### RECORDED INFORMATION:
========================
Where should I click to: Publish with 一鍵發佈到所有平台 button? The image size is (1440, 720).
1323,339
========================
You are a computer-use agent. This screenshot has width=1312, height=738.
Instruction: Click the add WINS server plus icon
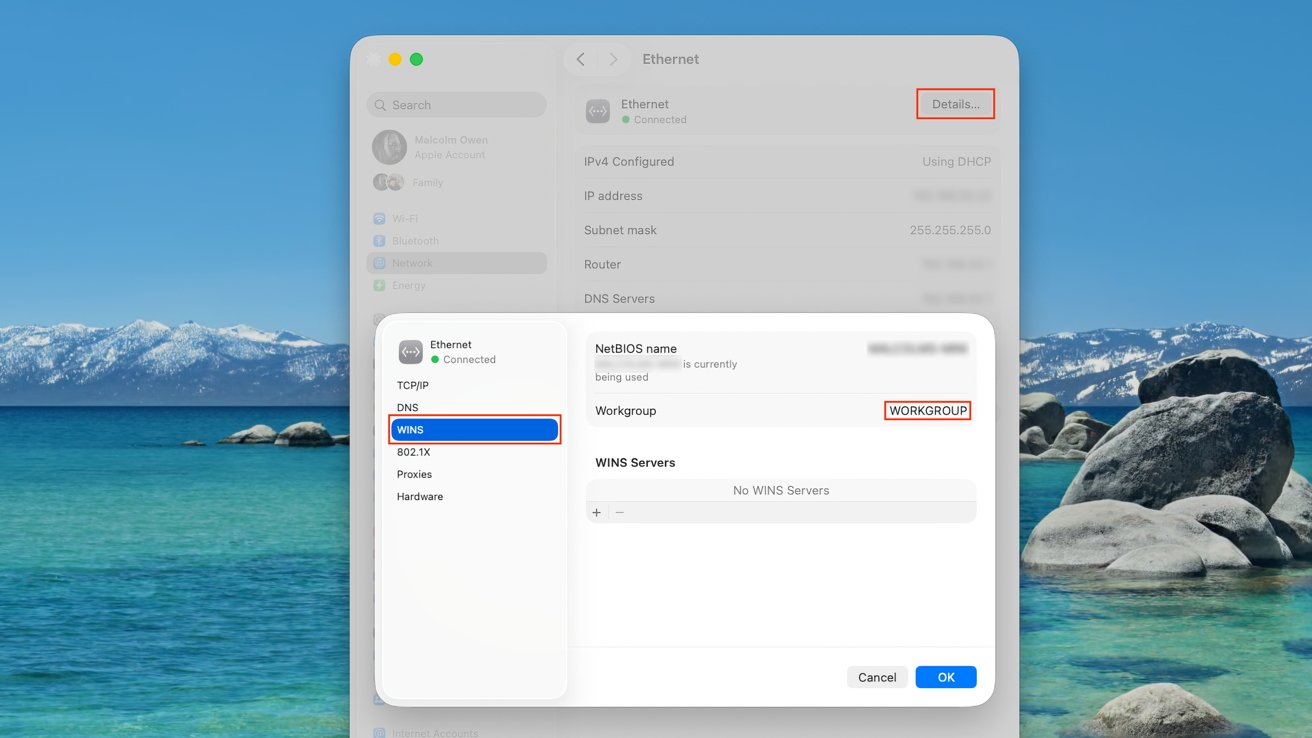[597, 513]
========================
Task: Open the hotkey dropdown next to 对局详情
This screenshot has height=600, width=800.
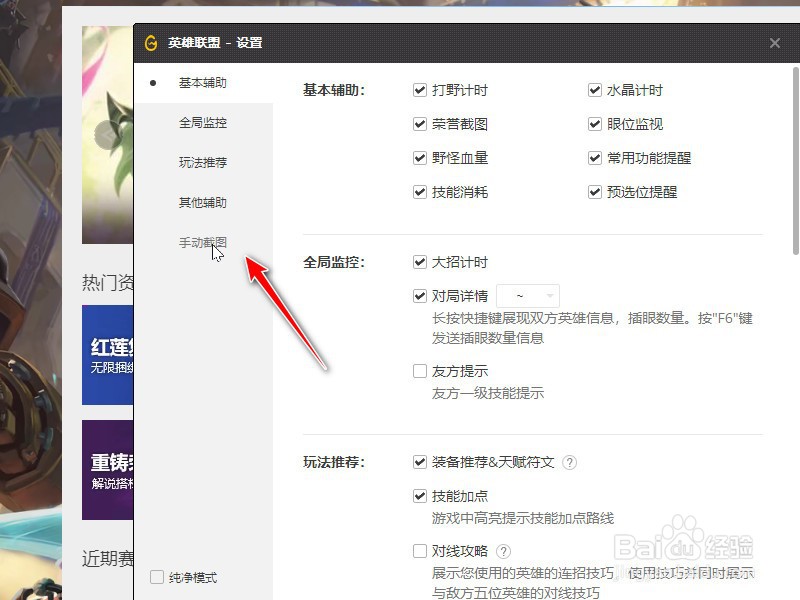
========================
### YOUR GOAL:
Within the data above, filter for lines containing the word "This" and copy each one.

### WRITTEN REPLY:
You are a computer-use agent. This screenshot has width=1312, height=738.
This screenshot has height=600, width=800.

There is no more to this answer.